_Action item:_
Could you please find each line in the records that contains the word "plus" and copy it?

_Entries provided:_

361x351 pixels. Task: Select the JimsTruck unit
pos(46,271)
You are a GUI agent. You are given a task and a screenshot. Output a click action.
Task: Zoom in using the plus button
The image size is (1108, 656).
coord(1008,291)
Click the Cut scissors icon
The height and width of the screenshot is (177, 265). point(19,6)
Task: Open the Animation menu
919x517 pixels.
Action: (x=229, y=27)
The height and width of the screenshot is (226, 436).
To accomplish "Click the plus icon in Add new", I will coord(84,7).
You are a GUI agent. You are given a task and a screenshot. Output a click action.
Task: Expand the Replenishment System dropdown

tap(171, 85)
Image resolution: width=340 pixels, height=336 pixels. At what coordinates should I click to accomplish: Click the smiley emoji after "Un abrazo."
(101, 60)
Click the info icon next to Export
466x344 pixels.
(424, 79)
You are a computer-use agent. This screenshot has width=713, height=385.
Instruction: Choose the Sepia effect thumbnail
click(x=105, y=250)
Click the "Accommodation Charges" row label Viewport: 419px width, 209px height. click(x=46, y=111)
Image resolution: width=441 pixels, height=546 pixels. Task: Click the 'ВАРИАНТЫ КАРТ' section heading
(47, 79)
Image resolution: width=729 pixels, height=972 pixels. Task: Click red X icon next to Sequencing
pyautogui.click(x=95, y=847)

* * *

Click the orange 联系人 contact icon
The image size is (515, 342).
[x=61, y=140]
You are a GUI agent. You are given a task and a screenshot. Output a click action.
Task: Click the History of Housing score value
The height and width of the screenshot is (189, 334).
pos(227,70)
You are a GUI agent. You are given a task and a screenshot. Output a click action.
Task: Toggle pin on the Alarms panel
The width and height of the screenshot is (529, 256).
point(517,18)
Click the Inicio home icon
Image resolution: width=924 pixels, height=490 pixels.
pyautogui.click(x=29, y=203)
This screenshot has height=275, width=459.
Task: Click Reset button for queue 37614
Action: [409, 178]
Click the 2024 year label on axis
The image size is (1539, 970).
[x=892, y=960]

_The completed task:_
Task: Zoom in using the plus button
To accomplish "Click the plus icon in Add new", I will coord(84,7).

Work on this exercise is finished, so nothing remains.